**Your goal:** Entries follow. Give back exactly the lines starting at the one containing "Task: Click horizontal scrollbar right arrow" and ending at the one containing "Given: Reload the page with the refresh icon", and no other lines.

**Source information:**
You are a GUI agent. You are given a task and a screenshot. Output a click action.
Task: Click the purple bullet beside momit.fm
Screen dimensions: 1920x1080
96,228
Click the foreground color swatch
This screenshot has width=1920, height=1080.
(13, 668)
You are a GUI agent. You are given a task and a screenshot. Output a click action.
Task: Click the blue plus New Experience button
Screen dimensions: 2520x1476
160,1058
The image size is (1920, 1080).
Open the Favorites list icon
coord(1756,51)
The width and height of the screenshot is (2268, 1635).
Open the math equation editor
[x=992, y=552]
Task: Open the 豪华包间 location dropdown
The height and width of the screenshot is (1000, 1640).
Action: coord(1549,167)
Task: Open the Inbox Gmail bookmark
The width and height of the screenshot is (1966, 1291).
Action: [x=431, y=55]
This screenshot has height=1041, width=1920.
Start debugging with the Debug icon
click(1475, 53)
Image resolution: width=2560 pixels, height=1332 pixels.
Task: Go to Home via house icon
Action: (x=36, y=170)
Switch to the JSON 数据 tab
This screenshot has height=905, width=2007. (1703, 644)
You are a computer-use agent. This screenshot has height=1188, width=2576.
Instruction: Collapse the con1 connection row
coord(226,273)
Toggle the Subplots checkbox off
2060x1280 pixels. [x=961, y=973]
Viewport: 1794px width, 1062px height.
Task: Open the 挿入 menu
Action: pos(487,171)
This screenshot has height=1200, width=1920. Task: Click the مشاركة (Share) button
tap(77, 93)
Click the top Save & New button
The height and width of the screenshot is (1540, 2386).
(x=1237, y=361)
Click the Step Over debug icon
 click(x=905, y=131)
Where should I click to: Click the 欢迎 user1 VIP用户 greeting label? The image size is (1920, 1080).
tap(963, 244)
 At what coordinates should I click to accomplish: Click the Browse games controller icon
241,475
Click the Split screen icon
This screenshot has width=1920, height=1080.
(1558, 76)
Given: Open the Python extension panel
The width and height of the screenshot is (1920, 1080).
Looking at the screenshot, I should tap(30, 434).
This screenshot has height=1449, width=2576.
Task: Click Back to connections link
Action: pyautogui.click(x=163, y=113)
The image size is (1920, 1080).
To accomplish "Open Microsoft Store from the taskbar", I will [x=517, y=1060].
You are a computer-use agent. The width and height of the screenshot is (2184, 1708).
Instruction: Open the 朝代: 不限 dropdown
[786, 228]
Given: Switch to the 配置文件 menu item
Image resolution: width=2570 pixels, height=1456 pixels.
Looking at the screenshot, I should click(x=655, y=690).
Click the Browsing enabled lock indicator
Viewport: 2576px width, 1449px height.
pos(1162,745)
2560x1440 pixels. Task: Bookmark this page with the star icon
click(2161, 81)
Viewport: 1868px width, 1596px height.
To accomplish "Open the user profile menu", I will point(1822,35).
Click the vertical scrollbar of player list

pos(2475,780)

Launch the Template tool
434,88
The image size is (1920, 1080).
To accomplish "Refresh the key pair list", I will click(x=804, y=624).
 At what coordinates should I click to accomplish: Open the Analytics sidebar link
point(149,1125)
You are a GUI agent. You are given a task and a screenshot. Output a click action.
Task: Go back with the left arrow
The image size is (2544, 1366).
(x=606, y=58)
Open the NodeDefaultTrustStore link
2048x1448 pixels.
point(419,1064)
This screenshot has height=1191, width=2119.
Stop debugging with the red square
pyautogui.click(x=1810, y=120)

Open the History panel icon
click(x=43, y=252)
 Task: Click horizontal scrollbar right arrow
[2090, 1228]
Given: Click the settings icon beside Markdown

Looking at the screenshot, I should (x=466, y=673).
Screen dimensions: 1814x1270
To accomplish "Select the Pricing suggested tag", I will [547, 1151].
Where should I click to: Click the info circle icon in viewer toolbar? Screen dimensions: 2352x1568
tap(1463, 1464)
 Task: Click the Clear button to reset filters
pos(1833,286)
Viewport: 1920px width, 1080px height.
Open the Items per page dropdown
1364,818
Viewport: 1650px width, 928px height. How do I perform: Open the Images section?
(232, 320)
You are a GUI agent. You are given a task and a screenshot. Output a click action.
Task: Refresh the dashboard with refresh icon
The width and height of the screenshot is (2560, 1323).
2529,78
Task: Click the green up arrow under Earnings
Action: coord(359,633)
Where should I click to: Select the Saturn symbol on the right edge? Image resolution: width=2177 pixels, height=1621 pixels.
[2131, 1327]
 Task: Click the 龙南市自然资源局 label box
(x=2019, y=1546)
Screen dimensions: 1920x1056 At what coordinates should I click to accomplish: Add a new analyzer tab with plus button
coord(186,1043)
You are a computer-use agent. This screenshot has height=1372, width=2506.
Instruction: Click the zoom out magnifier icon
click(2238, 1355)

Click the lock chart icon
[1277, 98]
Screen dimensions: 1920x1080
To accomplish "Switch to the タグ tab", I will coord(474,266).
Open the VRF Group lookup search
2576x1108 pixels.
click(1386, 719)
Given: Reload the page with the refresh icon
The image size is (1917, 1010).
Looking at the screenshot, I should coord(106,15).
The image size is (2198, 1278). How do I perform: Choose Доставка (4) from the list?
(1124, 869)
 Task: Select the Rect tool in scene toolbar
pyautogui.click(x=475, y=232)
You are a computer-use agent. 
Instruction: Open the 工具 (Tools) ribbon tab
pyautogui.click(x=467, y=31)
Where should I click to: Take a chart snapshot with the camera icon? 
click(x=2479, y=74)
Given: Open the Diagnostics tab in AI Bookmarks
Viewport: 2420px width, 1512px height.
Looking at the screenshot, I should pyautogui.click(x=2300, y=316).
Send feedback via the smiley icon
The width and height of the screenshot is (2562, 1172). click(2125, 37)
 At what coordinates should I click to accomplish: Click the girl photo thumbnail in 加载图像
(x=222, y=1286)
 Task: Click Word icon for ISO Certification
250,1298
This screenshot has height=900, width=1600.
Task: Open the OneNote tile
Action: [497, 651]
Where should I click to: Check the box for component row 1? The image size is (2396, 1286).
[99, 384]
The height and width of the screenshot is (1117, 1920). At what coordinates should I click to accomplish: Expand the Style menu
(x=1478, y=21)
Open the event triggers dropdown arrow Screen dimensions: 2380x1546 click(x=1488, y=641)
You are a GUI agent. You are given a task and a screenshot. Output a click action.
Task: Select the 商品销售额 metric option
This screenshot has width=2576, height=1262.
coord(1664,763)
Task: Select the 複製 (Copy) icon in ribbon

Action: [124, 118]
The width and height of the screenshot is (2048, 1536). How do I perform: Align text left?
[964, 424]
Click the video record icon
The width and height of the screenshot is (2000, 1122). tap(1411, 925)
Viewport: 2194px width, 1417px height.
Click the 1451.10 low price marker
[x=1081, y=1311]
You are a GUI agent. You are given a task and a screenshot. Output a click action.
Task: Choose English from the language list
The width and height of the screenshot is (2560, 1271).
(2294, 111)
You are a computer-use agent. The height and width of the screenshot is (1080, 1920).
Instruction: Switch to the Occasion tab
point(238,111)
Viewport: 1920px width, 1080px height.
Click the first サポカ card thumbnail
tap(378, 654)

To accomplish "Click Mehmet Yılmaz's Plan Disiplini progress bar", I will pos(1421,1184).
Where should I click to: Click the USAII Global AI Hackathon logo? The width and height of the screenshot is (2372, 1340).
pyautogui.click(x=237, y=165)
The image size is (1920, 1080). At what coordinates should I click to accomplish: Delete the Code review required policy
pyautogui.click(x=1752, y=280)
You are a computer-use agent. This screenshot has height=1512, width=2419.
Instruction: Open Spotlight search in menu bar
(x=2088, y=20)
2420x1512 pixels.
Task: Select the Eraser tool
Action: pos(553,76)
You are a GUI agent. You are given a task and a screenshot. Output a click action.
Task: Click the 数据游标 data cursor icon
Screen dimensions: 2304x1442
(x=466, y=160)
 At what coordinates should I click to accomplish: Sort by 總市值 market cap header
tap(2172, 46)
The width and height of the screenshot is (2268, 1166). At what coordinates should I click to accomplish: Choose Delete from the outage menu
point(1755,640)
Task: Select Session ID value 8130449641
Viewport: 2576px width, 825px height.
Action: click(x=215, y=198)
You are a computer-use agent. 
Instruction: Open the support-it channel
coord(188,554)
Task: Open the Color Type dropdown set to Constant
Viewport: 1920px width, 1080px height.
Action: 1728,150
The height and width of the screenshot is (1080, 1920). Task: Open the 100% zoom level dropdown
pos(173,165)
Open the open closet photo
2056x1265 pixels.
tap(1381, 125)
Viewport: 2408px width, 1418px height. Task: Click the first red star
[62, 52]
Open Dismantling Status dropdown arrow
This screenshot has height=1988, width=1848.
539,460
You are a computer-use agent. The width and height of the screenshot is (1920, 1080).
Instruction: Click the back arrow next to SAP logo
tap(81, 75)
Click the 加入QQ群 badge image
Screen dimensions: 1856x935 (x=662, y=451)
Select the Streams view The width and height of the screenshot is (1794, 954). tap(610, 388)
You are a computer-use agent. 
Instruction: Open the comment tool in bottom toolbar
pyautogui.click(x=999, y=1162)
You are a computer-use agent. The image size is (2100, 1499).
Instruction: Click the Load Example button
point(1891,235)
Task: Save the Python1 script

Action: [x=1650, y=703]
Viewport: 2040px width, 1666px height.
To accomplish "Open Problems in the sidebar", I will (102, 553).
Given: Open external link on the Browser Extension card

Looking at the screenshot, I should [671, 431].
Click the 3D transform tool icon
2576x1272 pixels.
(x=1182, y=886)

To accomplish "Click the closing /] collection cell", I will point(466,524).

**Solution to this problem:**
 Task: Click horizontal scrollbar right arrow
[2090, 1228]
Given: Click the settings icon beside Markdown

Looking at the screenshot, I should (x=466, y=673).
Screen dimensions: 1814x1270
To accomplish "Select the Pricing suggested tag", I will [547, 1151].
Where should I click to: Click the info circle icon in viewer toolbar? Screen dimensions: 2352x1568
tap(1463, 1464)
 Task: Click the Clear button to reset filters
pos(1833,286)
Viewport: 1920px width, 1080px height.
Open the Items per page dropdown
1364,818
Viewport: 1650px width, 928px height. How do I perform: Open the Images section?
(232, 320)
You are a GUI agent. You are given a task and a screenshot. Output a click action.
Task: Refresh the dashboard with refresh icon
The width and height of the screenshot is (2560, 1323).
2529,78
Task: Click the green up arrow under Earnings
Action: coord(359,633)
Where should I click to: Select the Saturn symbol on the right edge? Image resolution: width=2177 pixels, height=1621 pixels.
[2131, 1327]
 Task: Click the 龙南市自然资源局 label box
(x=2019, y=1546)
Screen dimensions: 1920x1056 At what coordinates should I click to accomplish: Add a new analyzer tab with plus button
coord(186,1043)
You are a computer-use agent. This screenshot has height=1372, width=2506.
Instruction: Click the zoom out magnifier icon
click(2238, 1355)

Click the lock chart icon
[1277, 98]
Screen dimensions: 1920x1080
To accomplish "Switch to the タグ tab", I will coord(474,266).
Open the VRF Group lookup search
2576x1108 pixels.
click(1386, 719)
Given: Reload the page with the refresh icon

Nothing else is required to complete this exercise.